In a cruel irony, meanwhile, Dr. Librach – a Canadian pioneer in the palliative field — is now suffering from advanced cancer himself. Although he has no objection to assisted suicide on principle, he said he has decided against it for himself. "I'm dying and I will die naturally."
The drawn-out Canadian debate on assisted-suicide and euthanasia is in major flux: the Quebec government has introduced legislation to let doctors help end terminal patients' lives, while a constitutional challenge of the criminal ban on assisted suicide heads to the Supreme Court of Canada.
For now, the practice remains illegal, though that does not stop terminal patients asking their health-care team for a fatal remedy.
In a typical plea, "the patient says 'I wish I was dead, can't you help me die?' " said Dr. Librach.
Sometimes the appeal comes from the relative of a deeply suffering patient. "They say 'If my dad were a dog, you would just put him down. Why can't you do something?' " said Dr. Harlos.
The situation can be challenging even for those trained to deal with such issues, said Dr. Robin Fainsinger, a palliative-care physician at the University of Alberta.
"It's never going to be an easy conversation," he said.
The reasons behind the requests vary, with untreated pain being just one of many possible motives, said palliative specialists.
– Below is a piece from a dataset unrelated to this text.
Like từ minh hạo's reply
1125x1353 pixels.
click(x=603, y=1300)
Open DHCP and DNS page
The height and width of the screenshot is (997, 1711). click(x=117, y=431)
Sometimes the sentiment stems from a loss of control — not knowing when or how the end will come – or a worry about burdening family members, said Dr. Harlos.
In one of the Winnipeg physician's terminal cases, a highly successful businessman and all-round "alpha male" felt he essentially had nothing left to live for as he lay incapacitated in a hospital bed — and wanted help to die prematurely.
"I said, 'You're used to accomplishing things and the biggest task ahead of you is to show your family how this is done,' " said Dr. Harlos. "It inspired him to the point where he completely turned around [psychologically]."
He and Dr. Fainsinger said the vast majority of patients can be mollified by the right kind of medical help and counseling. In fact, Dr. Fainsinger said the number of terminal patients asking for help in dying has declined markedly over the last several years as palliative services became more available and effective.
Yet palliative care is no panacea for the existential anguish that makes a minority of terminal patients want to die early, argues Wanda Morris, executive director of the group Dying with Dignity. Among other services, it provides patients with information on how to take their own lives.
Some of her clients are quietly referred to the organization by nurses and other health professionals, she noted.
"Some people at end of life are saying 'I'm done with dying. I'm sitting here helpless, it's only a question of days or weeks, there's nothing for me to look forward to … Let me go.' "
Dr. Harlos said some of his patients have ended up traveling to Switzerland, where organizations like Dignitas are legally permitted to aid in suicide.
Even as his program counsels doctors and nurses how to support those wanting a speedier death, Dr. Librach himself acknowledges that medical teams do not always have the right answers, or the ability every time to bring about the peaceful endings they promise.
That patient who made repeated pleas for suicide help, for instance, was supposed to be under deep sedation when the end came, but the cancer progressed much faster than expected.
"When he did die, he died in agony: We couldn't get enough medication into him," said Dr. Librach. "He did not go gently into that good night."